Gaze Upon the Center

Gaze Upon the Center

In the first reading, God tells Moses that the Israelites are a “stiff necked people.” Instead of fidelity to God, the people have made a molten calf and now look to it for help and guidance.  God is not pleased.  Moses has to “talk God down” so that God does not lose it on the people.

In the gospel, Jesus speaks of his frustration with the people not listening to him – even though he’s speaking for and working on behalf of God.  He can’t seem to understand why it is that people will reject his message and rely instead on other things that have no value.

These are readings for our times.

One of our Lenten speakers, Lily Mendoza, was presenting on “Decolonizing our minds and hearts” and spoke of how our “modern world” and especially the Western world has all but cut ourselves off from the natural world.  We look for “help and guidance” from things or technology and place our faith and future in exploitative systems.  In fact, even when faced with impending collapse, a wide swath of our culture seems to be doubling-down on fossil fuel use, acquisition, social inequity and violence.

Lily said that we must “turn our gaze towards the center and see how it operates,” and recommends that instead of trying to forget or gloss over things we need to deeply reflect on “how we came to be where we are.” Reflecting on how the world works and where we lost our way are crucial steps in moving towards healing, and it is really those who are excluded or marginalized that have so much to teach us about HOW the systems really work.

I think that we can do this at both a personal and collective level, and there are many guides to help us do that.

But like in the time of Moses and Jesus, we can be a “stiff-necked people” and just stay stuck in our ways.

Lent is a time to turn our gaze towards the center.  What Lily means by this is to more deeply study and engage the systems, assumptions and practices of our modern world.  Admittedly, some of these are so pervasive that they just seem to be the “way things are.”  But as another Detroit visionary, adrienne maree brown, says we are living inside the imagination of someone else.  Someone else dreamed that the world should work this way – with certain economic systems and certain people as winners and losers.  And if the world is going to change, we need a different world imagined. That is our work to do.

During Lent, part of our work is to return to God – the true source of power and connection.  Many of us have been stiff-necked in a variety of ways.  We have sought comfort, distraction, advantage, privilege and solace in things and systems that cannot provide them and are harmful to others and to our planet.  Repenting requires a change of heart.  Repenting requires repair.  Repenting requires re-imagination.

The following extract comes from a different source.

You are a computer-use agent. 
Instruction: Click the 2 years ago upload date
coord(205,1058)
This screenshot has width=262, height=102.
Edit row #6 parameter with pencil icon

Think about something that you want to change in your life. For today, imagine how it might be to live into that change and move your body, heart and mind in that direction.

One Comment

    Barb Simmons

    It’s always a good reminder to center ourselves. Yesterday’s Lenten presentation with Lily Mendoza was a good exercise in looking within. I like how she had us close our eyes and take deep breaths while she suggested we visualize a time, a place, and people in our lives and the land they inhabited and who was there before them. I read somewhere that even if we can stop the outer noise, it is sometimes more difficult to quiet the inner noise. I have to work on that. I attribute some of that to being ADD, but that could just be a cop out. A good practice to work on not just during Lent. Thank you, Mike.